- _What is expected_: Write the next passage of the text below on pathogens in food, beginning right after its final sentence.

--- Exercise text Enclosed Below ---

Foods can be contaminated at several stages of production and preparation (plant cultivation, animal farming, harvesting, slaughtering, processing, distribution and home use) by a variety of pathogens (viruses, bacteria, moulds and parasites). While these effects may be benign, some are however quite serious, and others even fatal.
These pathogens can be grouped into three main types:
- agents responsible for the majority of cases of foodborne infections (from mild to average severity, although certain complications can occur);
- more rarely incriminated pathogens, but with serious consequences (E. coli, Listeria);
- "emerging" pathogens, that have only recently been discovered, or whose presence in foodstuffs is promoted by new conditions (global warming which modifies the zones where a pathogen is found, warming of coastal waters which promotes proliferation of a pathogen, etc.);
- major pathogens (type 1 and 2) which are subject to stringent surveillance and management measures. Their presence in foodstuffs and the surveillance methods used are regulated by European or country-based laws. However, vigilance should also apply to emerging food pathogens.
In 2012, the Agency pursued its efforts regarding two of these pathogens, the hepatitis E virus and bacteria of the genus Vibrio, excluding the Vibrio reponsible for cholera (choleragenic Vibrio cholerae). Along with the publication of this work, ANSES is also issuing a reminder of its microbiological food risk recommendations.
Hepatitis E, the importance of improved information campaigns
The hepatitis E virus is the primary agent of acute hepatitis. The cases identified in France are generally known for being contracted in countries with poor levels of hygiene. However, in 2004, the first cases of hepatitis E contracted by French patients who had not travelled to other countries were described. Several clustered cases of hepatitis E which occurred in France in 2008 and 2009 established a link between consumption of raw pork liver products and the disease, making it possible to clearly identify pork as the virus vector. The Agency has issued a number of assessments regarding this risk and has contributed to the development of detection methods.

--- End of Enclosed Exercise text ---
--- Stored data Enclosed Below ---

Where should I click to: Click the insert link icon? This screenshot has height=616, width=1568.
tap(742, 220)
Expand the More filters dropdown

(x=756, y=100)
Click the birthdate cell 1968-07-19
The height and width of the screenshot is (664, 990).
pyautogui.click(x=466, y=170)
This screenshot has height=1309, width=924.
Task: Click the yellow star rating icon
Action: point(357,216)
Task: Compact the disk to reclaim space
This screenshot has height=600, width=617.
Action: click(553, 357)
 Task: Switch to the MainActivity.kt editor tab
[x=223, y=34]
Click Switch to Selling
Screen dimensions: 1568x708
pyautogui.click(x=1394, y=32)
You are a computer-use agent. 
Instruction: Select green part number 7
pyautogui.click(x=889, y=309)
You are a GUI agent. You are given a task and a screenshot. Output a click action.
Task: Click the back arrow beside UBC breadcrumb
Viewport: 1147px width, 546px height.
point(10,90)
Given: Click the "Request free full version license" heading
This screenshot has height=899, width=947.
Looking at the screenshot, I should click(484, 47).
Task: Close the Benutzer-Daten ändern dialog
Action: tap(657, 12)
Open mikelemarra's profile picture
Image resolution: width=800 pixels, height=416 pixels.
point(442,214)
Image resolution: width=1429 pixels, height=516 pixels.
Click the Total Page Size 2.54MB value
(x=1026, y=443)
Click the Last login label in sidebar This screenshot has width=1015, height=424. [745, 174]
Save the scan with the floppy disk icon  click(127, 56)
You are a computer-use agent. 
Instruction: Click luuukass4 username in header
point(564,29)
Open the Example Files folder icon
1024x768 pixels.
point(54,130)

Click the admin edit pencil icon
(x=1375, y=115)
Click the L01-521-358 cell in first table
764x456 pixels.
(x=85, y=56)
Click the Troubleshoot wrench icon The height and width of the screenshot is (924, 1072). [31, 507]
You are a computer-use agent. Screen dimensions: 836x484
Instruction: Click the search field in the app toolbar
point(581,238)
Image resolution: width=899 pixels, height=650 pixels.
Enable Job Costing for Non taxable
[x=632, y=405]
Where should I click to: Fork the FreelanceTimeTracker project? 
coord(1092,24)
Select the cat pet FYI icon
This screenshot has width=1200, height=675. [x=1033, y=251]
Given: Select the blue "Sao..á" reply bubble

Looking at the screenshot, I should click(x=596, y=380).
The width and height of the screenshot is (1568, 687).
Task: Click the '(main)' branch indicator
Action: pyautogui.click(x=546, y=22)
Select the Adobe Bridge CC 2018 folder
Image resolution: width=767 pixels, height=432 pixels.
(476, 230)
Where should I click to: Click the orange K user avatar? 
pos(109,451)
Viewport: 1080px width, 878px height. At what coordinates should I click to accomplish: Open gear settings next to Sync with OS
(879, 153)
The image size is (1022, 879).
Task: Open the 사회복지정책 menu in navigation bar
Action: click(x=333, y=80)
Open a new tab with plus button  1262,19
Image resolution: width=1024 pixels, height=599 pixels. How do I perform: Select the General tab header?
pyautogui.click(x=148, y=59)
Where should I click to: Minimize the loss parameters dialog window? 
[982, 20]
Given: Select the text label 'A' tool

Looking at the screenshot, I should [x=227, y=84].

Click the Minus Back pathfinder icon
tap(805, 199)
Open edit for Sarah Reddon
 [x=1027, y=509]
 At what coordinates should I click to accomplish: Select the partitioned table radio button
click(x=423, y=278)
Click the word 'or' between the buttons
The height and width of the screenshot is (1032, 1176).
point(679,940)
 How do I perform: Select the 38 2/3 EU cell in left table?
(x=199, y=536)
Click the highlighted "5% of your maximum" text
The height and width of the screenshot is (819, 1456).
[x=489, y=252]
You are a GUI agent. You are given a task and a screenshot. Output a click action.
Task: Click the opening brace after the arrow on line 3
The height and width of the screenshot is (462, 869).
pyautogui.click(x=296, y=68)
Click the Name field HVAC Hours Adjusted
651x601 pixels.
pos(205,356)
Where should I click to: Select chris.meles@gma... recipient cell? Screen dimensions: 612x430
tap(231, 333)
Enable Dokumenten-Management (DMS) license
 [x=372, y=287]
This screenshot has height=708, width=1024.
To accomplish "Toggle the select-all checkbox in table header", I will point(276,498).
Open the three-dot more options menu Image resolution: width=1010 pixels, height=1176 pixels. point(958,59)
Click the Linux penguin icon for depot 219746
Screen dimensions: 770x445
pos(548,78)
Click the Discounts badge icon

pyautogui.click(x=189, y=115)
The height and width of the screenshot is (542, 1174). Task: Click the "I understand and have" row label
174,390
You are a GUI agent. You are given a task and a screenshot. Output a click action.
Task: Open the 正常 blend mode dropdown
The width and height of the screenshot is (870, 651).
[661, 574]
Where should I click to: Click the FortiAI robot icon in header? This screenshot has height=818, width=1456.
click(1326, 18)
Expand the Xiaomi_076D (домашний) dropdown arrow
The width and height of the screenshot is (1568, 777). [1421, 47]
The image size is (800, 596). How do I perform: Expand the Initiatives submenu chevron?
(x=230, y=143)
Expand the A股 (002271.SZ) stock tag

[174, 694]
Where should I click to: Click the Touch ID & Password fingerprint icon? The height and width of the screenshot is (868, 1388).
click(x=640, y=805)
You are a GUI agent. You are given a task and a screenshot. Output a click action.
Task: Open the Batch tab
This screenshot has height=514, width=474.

--- End of Enclosed Stored data ---

- _Expected answer_:
The most recent ANSES Opinion, published today, reviews the possibilities for providing optimal management measures at various stages of production and preparation and emphasises the necessity of providing effective information for consumers and healthcare professionals (especially in areas of high prevalence) on the risks associated with the consumption of products made with raw pork liver (figatelli, etc.).
Vibrio parahaemolyticus, a bacterium to be carefully monitored
Another unregulated pathogen, Vibrio parahaemolyticus, is of interest to the public health authorities. This micro-organism, found specifically in marine environments, causes gastro-enteritis through the ingestion of raw or undercooked fish or shellfish. The bacterium has a curved, rod-like shape and has a wide distribution in coastal marine areas. It is considered to be normal flora in bivalve molluscs, crustaceans and fish. Most infections with the pathogen cause gastro-enteritis, or more rarely septic shock.
In order to more effectively evaluate the risk related to this pathogen via shellfish, the Agency had just issued its conclusions in a major report.
The report reveals the inadequacy of current data and recommends that authorities collect additional information on Vibrio prevalence in oysters and mussels.
With regard to seafood in general, the Agency also reminds consumers of the following precautions:
- place seafood in a thermal bag, especially in the summer ;
- eat shellfish within 2 hours of taking it out of the refrigerator ;
- avoid raw seafood if you are pregnant, elderly or immunocompromised.
Find out more: Foodborne illness outbreaks in France
In France, foodborne illness outbreaks (FIOs) as well as certain other food-based diseases (listeriosis, etc.) are subject to mandatory declaration by physicians. However it is still difficult to evaluate the actual number of cases due to food. For this reason, a report by the Institut de veille sanitaire [French Institute for Public Health Surveillance] on the morbidity and mortality due to foodborne infectious diseases in France (for the years 2000 to 2002) shows that the actual number of cases is greatly under-estimated. (The actual number of cases is estimated to be 230 000, while only 12 000 cases are declared.)
In France, in 2009, 1 255 foodborne illness outbreaks (FIO) were declared, affecting approximately 14 000 individuals, including 9 deaths. The most frequently incriminated or suspected agent was found to be the toxin produced by the bacteria Staphyloccocus aureus (staphylococcal enterotoxin) (31% of outbreaks), followed by bacteria of the salmonella group (20% of outbreaks). In 42% of reported cases, no known agent could be found or suspected.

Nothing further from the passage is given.